Suite à la destitution manu militari du président hondurien Manuel Zelaya, le Honduras a connu, pour la première fois depuis fort longtemps, la constitution d’un mouvement social d’ampleur, qui s’oppose aux militaires et au nouveau président mis en place, Roberto Micheletti. Face à cette situation, la machine diplomatique a été enclenchée afin de trouver une «médiation». La secrétaire d’Etat du gouvernement Obama, Hillary Rodham-Clinton, annonçait le mardi 7 juillet 2009, après avoir rencontré le président hondurien «déposé» Manuel Zelaya que ce dernier accepterait de rencontrer Roberto Micheletti. La figure politique mise en avant pour cette médiation est le président du Costa Rica, Oscar Arias, Prix Nobel de la paix en 1987 pour avoir joué un rôle clé dans ce qui fut appelé «les processus de paix en Amérique centrale» au cours des années 1980. C’est-à-dire au cours des années où le Honduras est devenu la plate-forme militaire des Etats-Unis dans la région. La réunion entre Zelaya et Micheletti doit se tenir à San José, capitale du Costa Rica. Oscar Arias, descendant d’une famille de grande exploitant de café au Costa Rica, doit être apte à comprendre aussi bien Zelaya que Micheletti et à saisir le rôle des Etats-Unis dans la région. Micheletti, qui était à la tête du Congrès hondurien, a souligné, le 8 juillet, qu’il n’était pas prêt à permettre le retour de Zelaya, ce qui avait été de fait déjà confirmé à l’occasion de l’interdiction d’atterrissage de l’avion dans lequel se trouvait Zelaya le dimanche 5 juillet. L’article que nous publions ci-dessous, paru dans le quotidien argentin «Clarin» le 6 juillet, fournit une description du type de mobilisation populaire en cours au Honduras, un fait assez peu relevé dans les médias qui présentent la crise hondurienne sous un angle strictement politico-diplomatique, tout en ayant donné un relief aux manifestations qui se sont produites le 5 juillet lors du retour avorté de Zelaya. (Réd.)

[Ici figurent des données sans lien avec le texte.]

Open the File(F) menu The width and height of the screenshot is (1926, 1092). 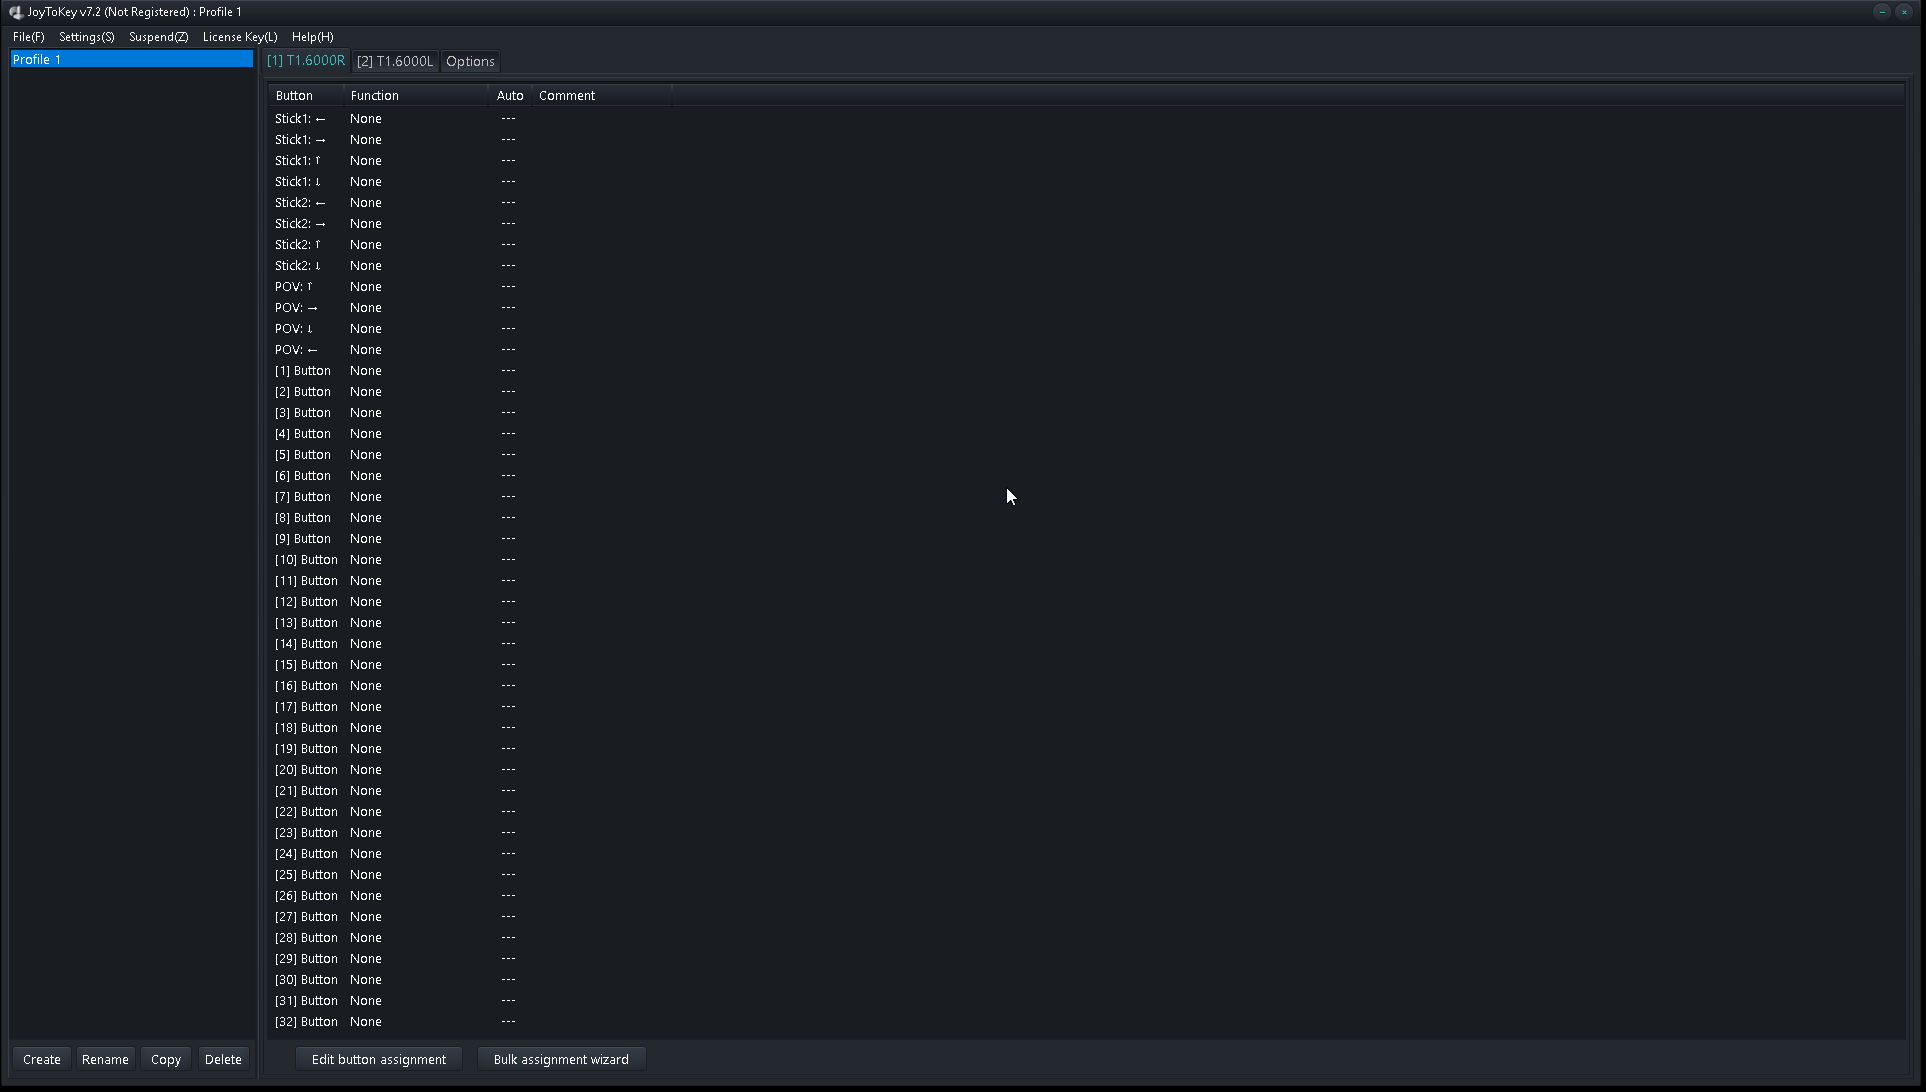point(27,37)
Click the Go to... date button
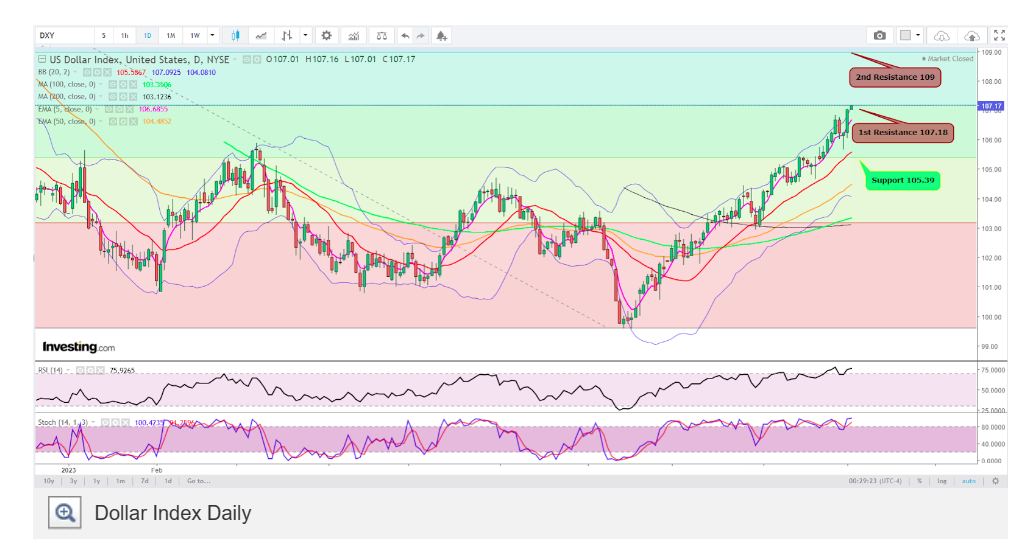The height and width of the screenshot is (543, 1031). coord(196,481)
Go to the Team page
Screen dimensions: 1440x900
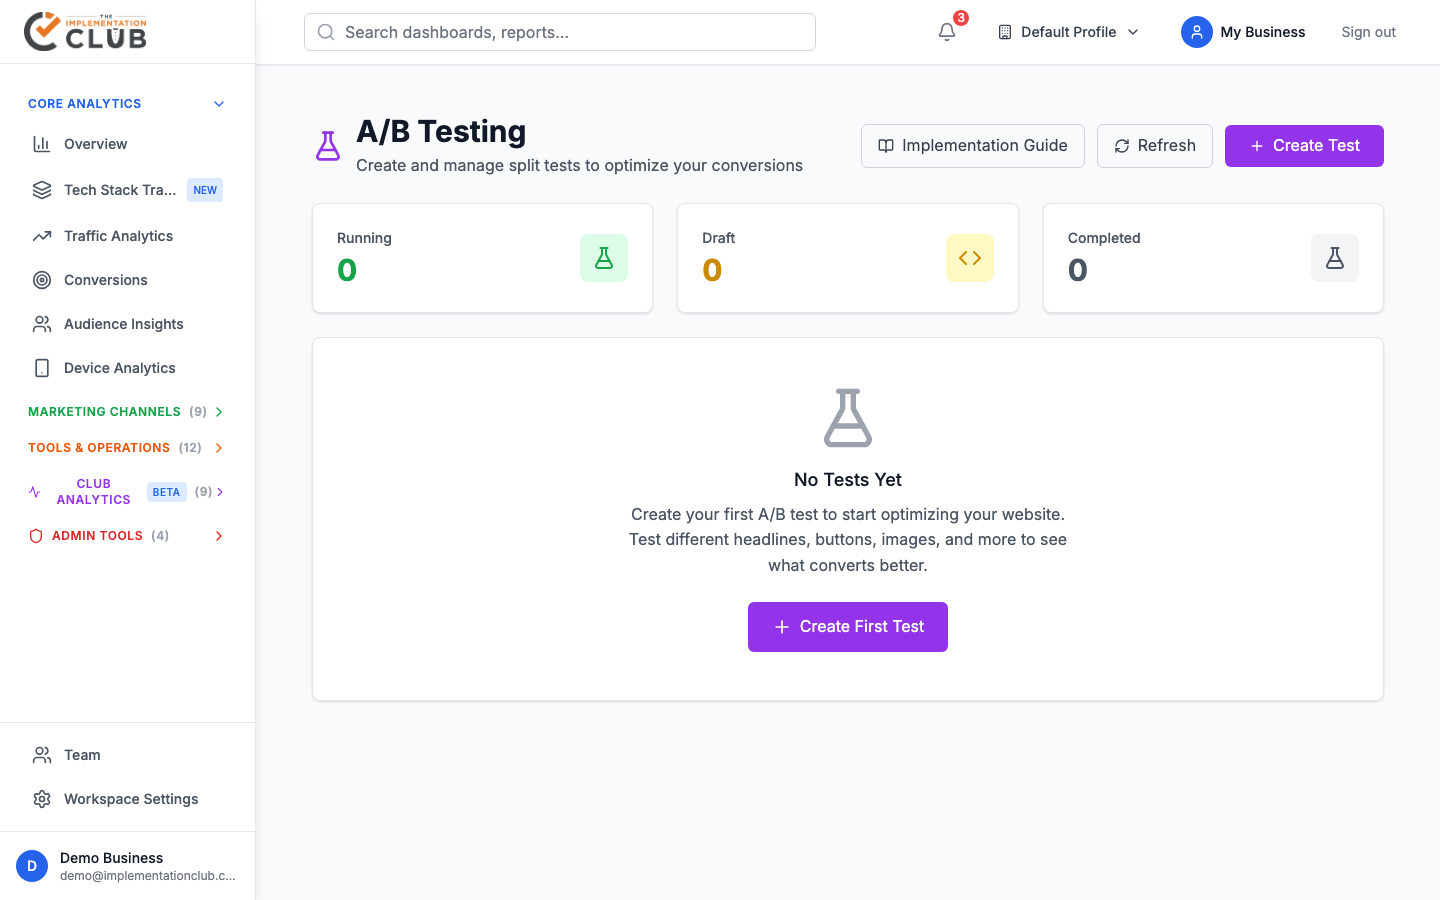coord(81,754)
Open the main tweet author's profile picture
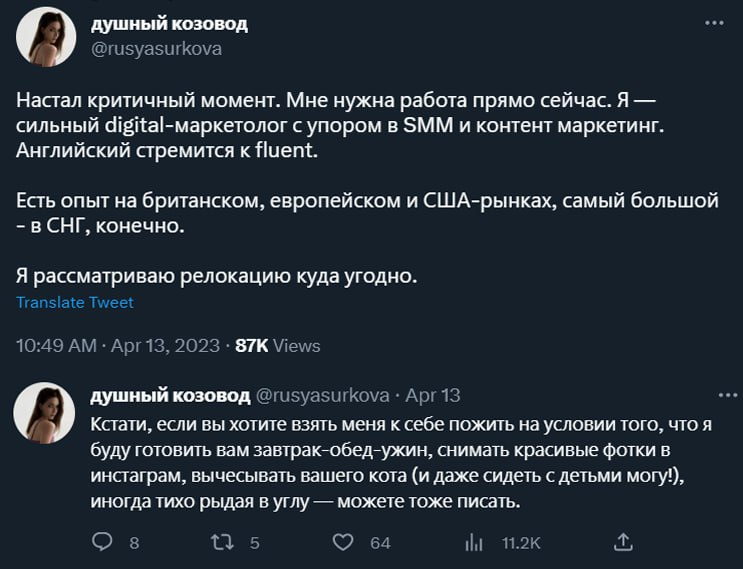The height and width of the screenshot is (569, 743). pyautogui.click(x=46, y=37)
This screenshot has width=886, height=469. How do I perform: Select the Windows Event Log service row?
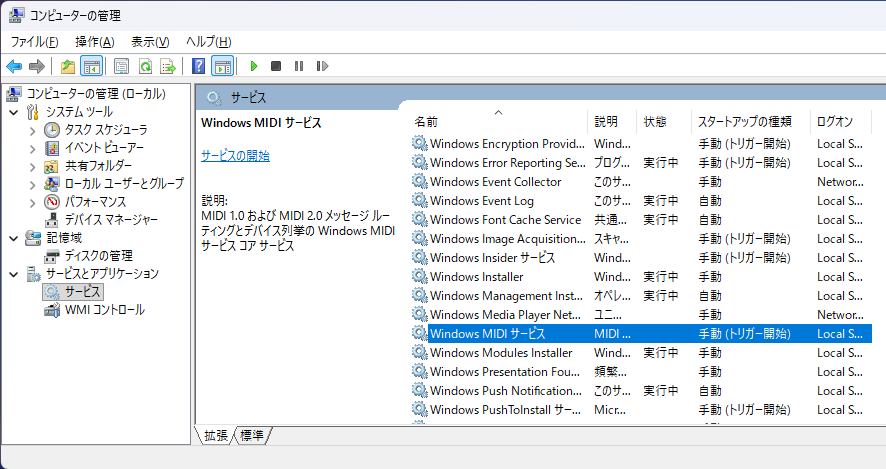pos(481,201)
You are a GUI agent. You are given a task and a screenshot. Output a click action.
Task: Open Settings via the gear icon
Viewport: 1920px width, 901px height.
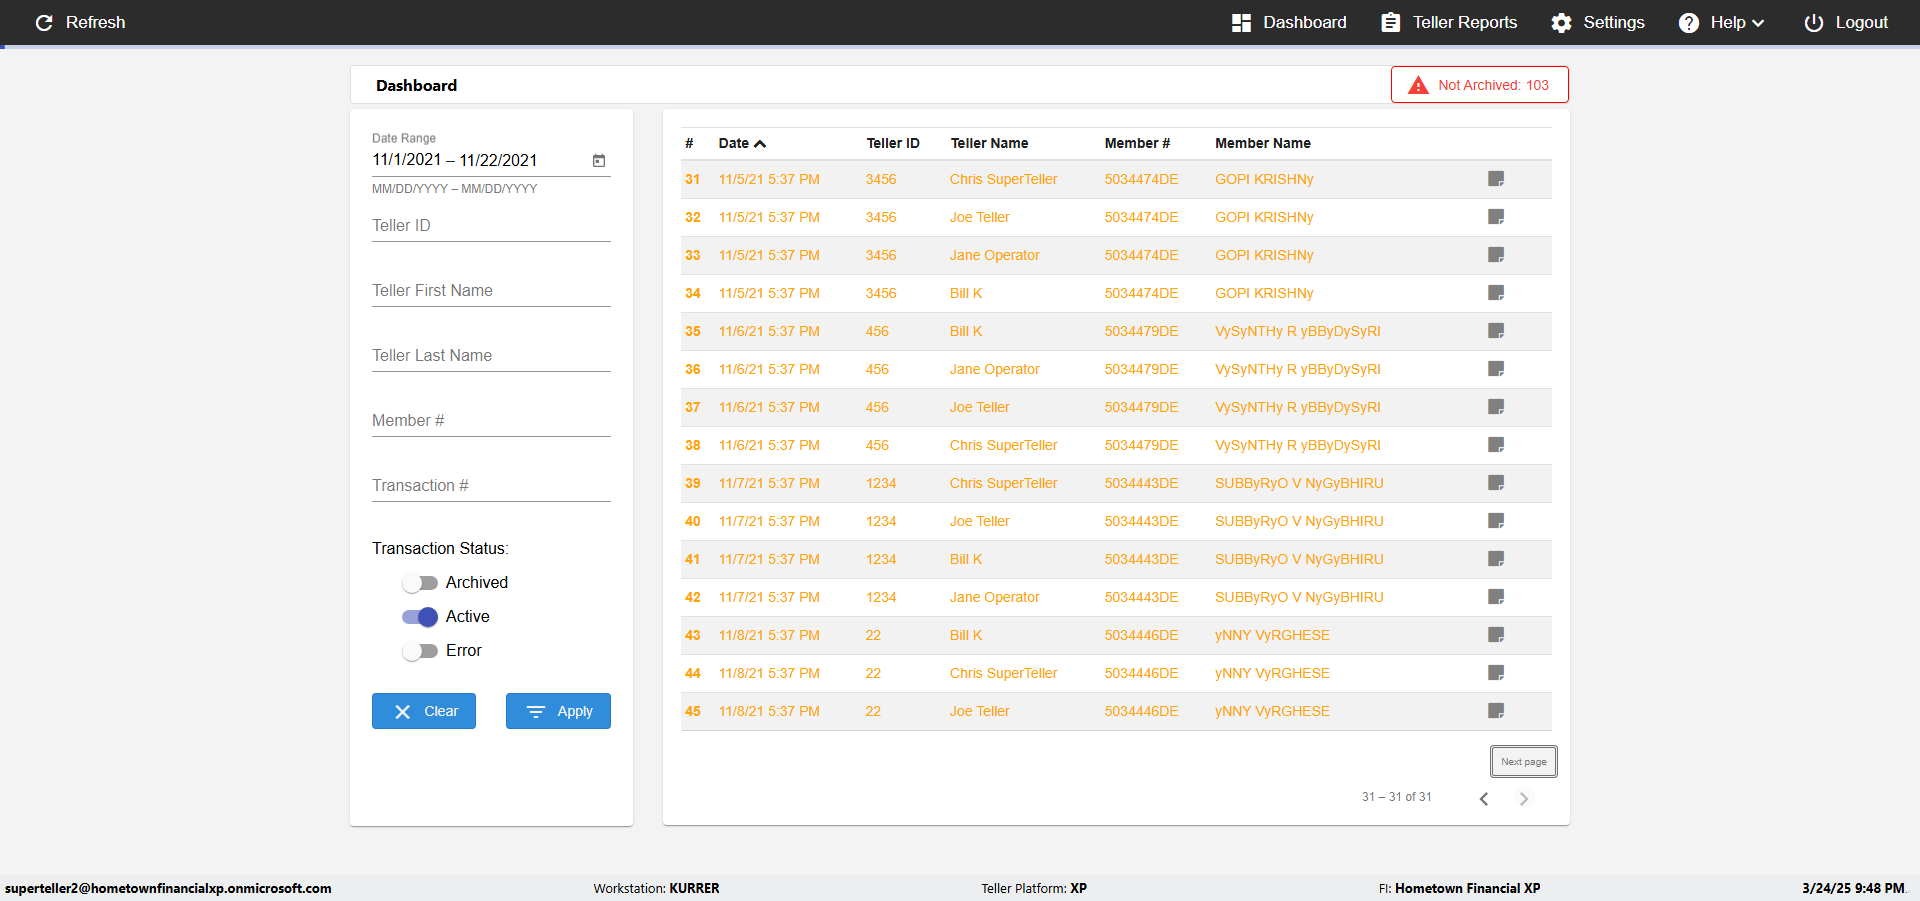(x=1561, y=22)

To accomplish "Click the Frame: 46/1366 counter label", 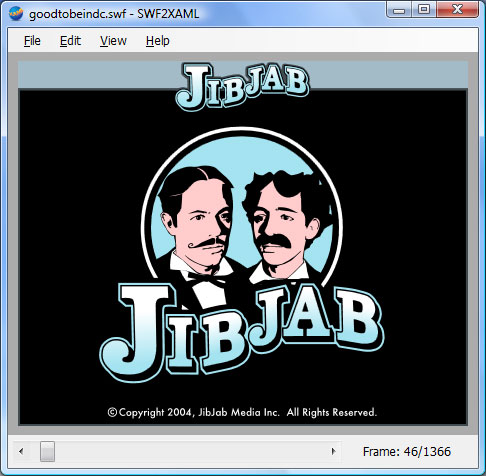I will [407, 452].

Les pires prévisions se sont confirmées. L’opération de retour à Tegucigalpa [capitale du Honduras] de Manuel Zelaya, le président démis, et toutes les manœuvres du gouvernement imposé de Roberto Micheletti se sont soldées hier [5 juillet] par deux morts et des dizaines de blessés autour de l'aéroport international de Toncontin. C'est là qu'entre 30'000 et 50'000 personnes ont attendu en vain que l'avion, immatriculé au Venezuela, dans lequel rentrait le président démis, n'atterrisse sur le sol hondurien après avoir survolé la capitale.

A midi le gouvernement «de facto» avait annoncé qu'il ne laisserait pas atterrir cet avion. Il avait appelé au dialogue avec l'OEA (Organisation des Etats américains) et à un projet de réunion avec des délégués de la région et des membres de second plan de l’organisation interaméricaine (OEA).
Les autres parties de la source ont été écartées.